What do a dozen inmates at the MacDougall-Walker maximum-security prison in Connecticut; a dozen Yale theology students; 140 children from Kibera, a neighborhood on Nairobi’s periphery and the largest slum in Africa; and 1,000 residents of Ravenna; all have in common? The fact that they all were able to accomplish a feat bordering on the impossible: staging and transforming Dante’s The Divine Comedy, the poem par excellence, into a theatrical performance in far and diverse places.

Beginning in the 1960s, protests erupted in American universities on the part of students and professors against the so-called “dead white men” who dominated the curriculums of all disciplines. Since then, some of those men have been forced into retirement while a couple women, together with several ethnic or gender minorities, have been able to enter the literary and artistic canon, albeit with difficulty. But one figure was never at issue: Dante. Even in smaller universities lacking even one lecturer in Italian Literature, there are still courses on Dante’s Divine Comedy.
In Italy, not even the school system has been able to make Dante tedious to generations of students, despite having continuously cast him in a limited light—either as a theological poet or a national figure. Dante has managed to survive even the “Dantists” (those who specialize in him) of academia. In Florence, there was one such scholar who boasted an entire course dedicated to the study of only one terzina, an exercise in philological pedantry able to extinguish the passion of even the most enthusiastic of readers.

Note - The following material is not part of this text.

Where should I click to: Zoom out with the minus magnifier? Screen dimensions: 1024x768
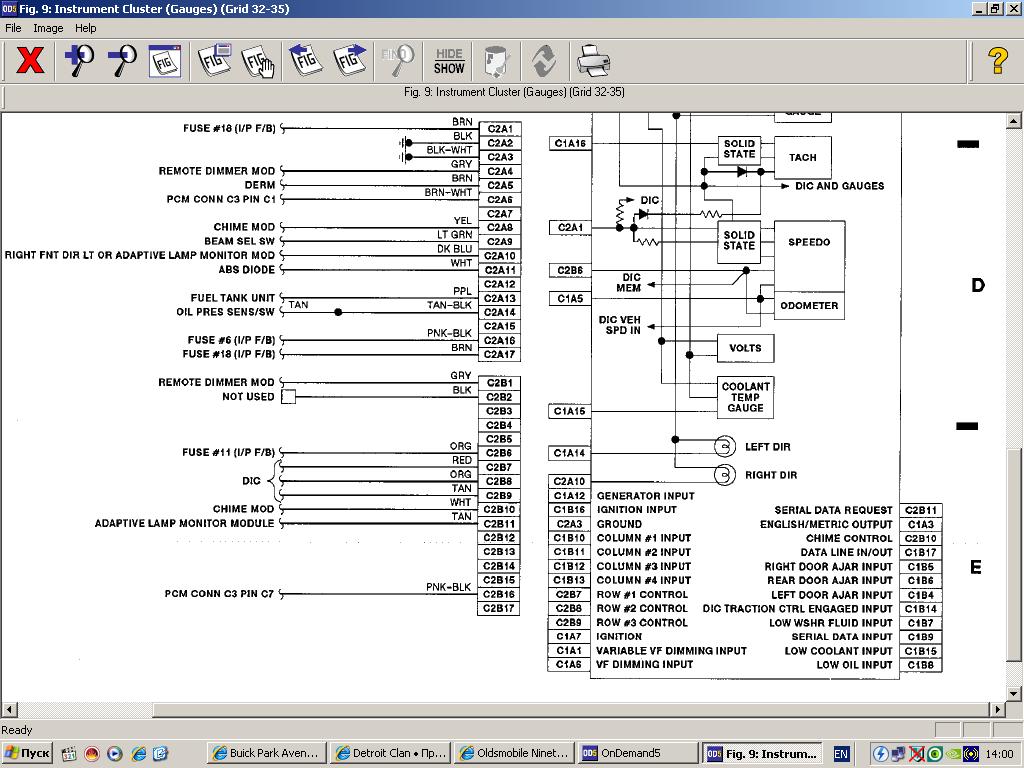[x=122, y=61]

And thus, Dante, who has survived the American feminists and the Italian philologists, constantly finds new life and new interpretations outside the classroom, especially in these years leading up to the seventh centennial of his death (2021). Theatrical interpretations, far from the halls of traditional theaters, are one example, with the original verses of Dante’s Comedy being mixed with rewritings and bearing witness to the universality of his otherworldly voyage.

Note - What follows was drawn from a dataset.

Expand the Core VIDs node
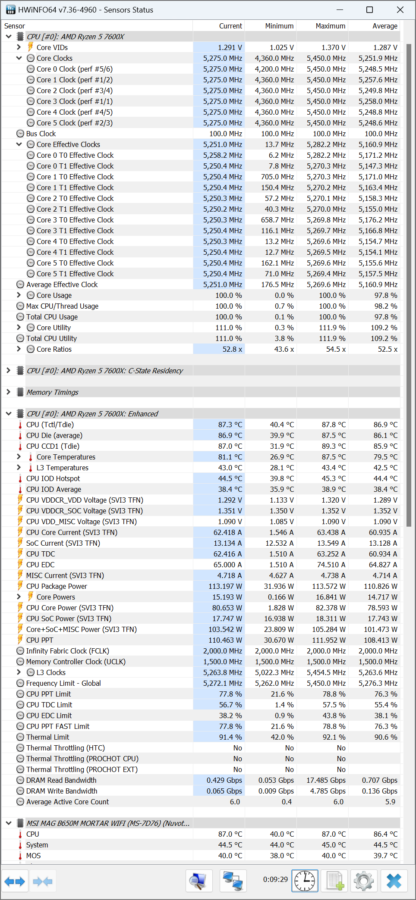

For years, Ron Jenkins, lecturer in theater at Yale and Wesleyan, has offered courses in which prisoners are paired with students and, together, without ever meeting in person, they work on a rewriting of the Divine Comedy that draws on the personal experiences of the incarcerated individuals. The verses of Dante, who himself was accused and sentenced to death in absentia, could not find more attentive and receptive readers, with his journey of change and conversion mirroring their own lives.

Ermanna Montanari and Marco Martinelli, heart and soul of the Teatro delle Albe, one of the most innovative and important theater companies in Italy, spoke of their “Cantiere Dante” during one of their recent tours in New York. The initiative, which is part of the Ravenna Festival, saw the participation of 1,000 citizen-actors last summer who, for over a month, actively participated in the itinerant performance that unraveled from Dante’s tomb and then spread across the streets, piazze, and churches of Ravenna, which has welcomed Dante’s tomb and keeps watch over his remains.

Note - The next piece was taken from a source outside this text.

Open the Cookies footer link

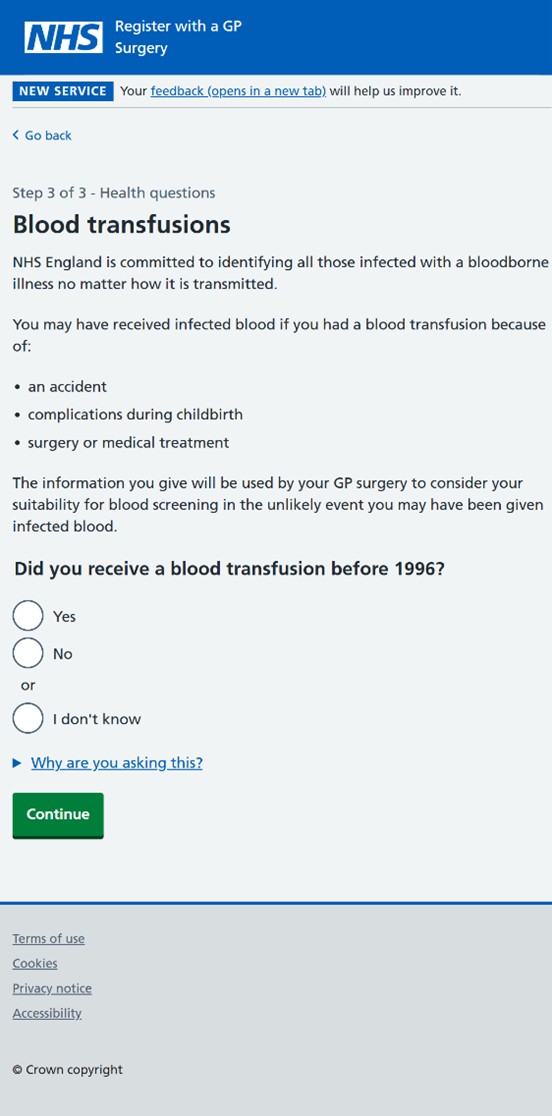tap(35, 964)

Marco Martinelli also brought this experience to the ideal antipode of Ravenna, the slum of Kibera in Kenya, where the children he worked with had never, unsurprisingly, heard of Dante and his Divine Comedy. But when Marco began to tell Dante’s story: “There’s a man, alone, in a forest, he is lost and scared; he hears three ferocious beasts approaching…”, the children from Kibera interrupted him and claimed: “We know this one: it is our story!”. And thus began a rereading of the Divine Comedy in the light of their own experience. This performance became a grand procession that involved the entire shantytown. Even in Kibera today, like in Florence in the 1300s, whoever finds himself in a dark forest seeks to leave it and see the stars.